Open ctapobep opened 3 years ago

ctapobep commented 3 years ago

In general I find Maven to be pretty logical and consistent, but there's one thing that everyone misunderstands at some point in their career - it's LATEST version. Short version: you should never use it.

Every artifact in Maven has a meta file maven-metadata.xml, which looks something like this:

<?xml version="1.0" encoding="UTF-8"?>
<metadata>
  <groupId>org.apache.maven.plugins</groupId>
  <artifactId>maven-javadoc-plugin</artifactId>
  <versioning>
    <latest>2.9.1</latest>
    <release>2.9.1</release>
    <versions>
      <version>2.8.1</version>
      <version>2.9</version>
      <version>2.9.1</version>
    </versions>
    <lastUpdated>20130628064237</lastUpdated>
  </versioning>
</metadata>

Now let's imagine you want to download the latest version of the artifact. Of course first links in google will lead you to the REST query: http://somerepo.org/service/local/artifact/maven/redirect?r=central-proxy&g=groupId&a=artifactId&v=LATEST And maybe, just maybe, it will work for some time.
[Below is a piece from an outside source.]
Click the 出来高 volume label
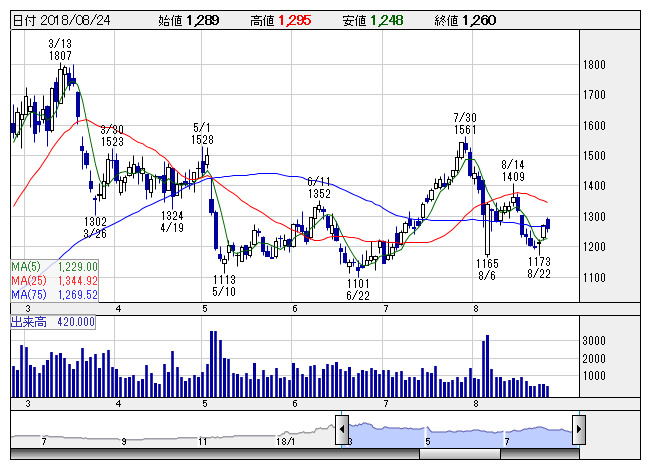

But later at some point you'll run into a situation when Nexus starts returning old artifacts.

This is because when Nexus searches for LATEST first it checks whether maven-metadata.xml has <latest> and chooses it. If this tag is absent (which is usually true at first), then the last item in <versions> is used.
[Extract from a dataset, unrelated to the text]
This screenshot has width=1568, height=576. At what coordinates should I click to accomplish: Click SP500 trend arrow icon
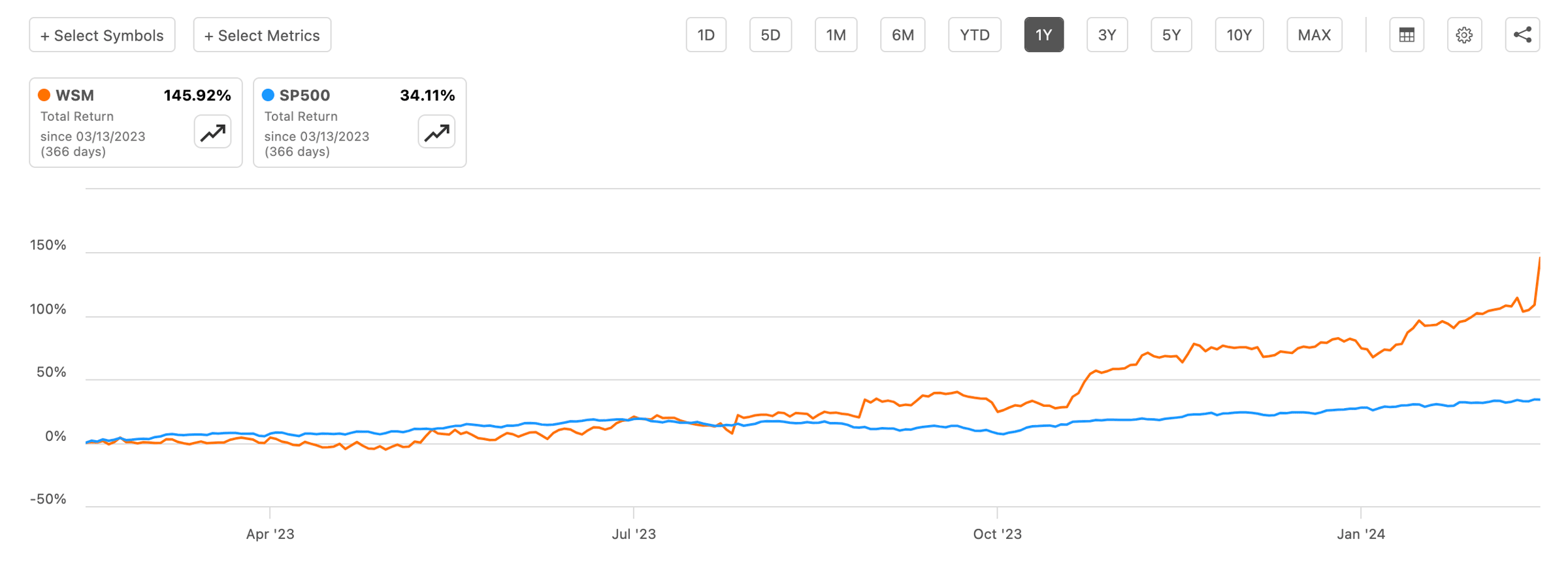click(436, 133)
This mechanism meets works fine first because at the beginning maven-metadata.xml doesn't have <latest>. Versions are added to the end of the list as new artifacts are uploaded which means that the latest version is returned. But then one of these happens:

As it appears in Maven LATEST works correctly only for plugins and this mechanism MUST NOT be used for typical artifacts.

Couple of Q/As:

Who updates maven-metadata.xml?

Albeit many think that Nexus is the one, it's actually Maven Deploy Plugin who does the trick: it first fetches existing maven-medatadata.xml from remote repo, then it updates all the required information and uploads it back to the repo. If the file doesn't exist in the first place, then it gets created and uploaded.

How come <latest> shows up if Maven doesn't use it?

Maven doesn't actually add this tag. Nexus has its utility mechanisms, one of them is Rebuild Metadata. This item can be found in the context menu of the repositories and folders. It removes existing maven-metadata.xml, then it iterates over the artifacts and creates a brand new meta file according to what it found. And this is when <latest> is added. What for? I wish I knew. I even noticed <latest> in cases no one (presumably) ran Rebuild Metadata, thus one may assume there are other events that trigger these updates. Note that during Rebuild the versions are sorted according to the internal algorithms of Maven, these algorithms are then used by Nexus:

The ordering is derived by parsing the version string and supports sematic versioning with additional semantics for specific classifiers. Further details can be found in the documentation for the implementing class GenericVersionScheme.

This means that what was LATEST before may not be latest anymore.

Why is <latest> not always up-to-date?

Even if you happened to start Rebuild Metadata, this is still a one-time action. Afterwards it's Maven who updates meta files. And it won't do anything with <latest> in case of non-plugins: Maven will simply copy it from the maven-metadata.xml originally obtained from Nexus.

Let's sum up

If you need a mechanism to fetch the latest version of the artifact, you MUST implement it yourself (presumably you'll write a script). Those out-of-box mechanisms Nexus provides will simply stop working at some point.

Also note, that if you think you need the latest versions, you're probably moving in a wrong direction, I haven't seen good workflows which require latests.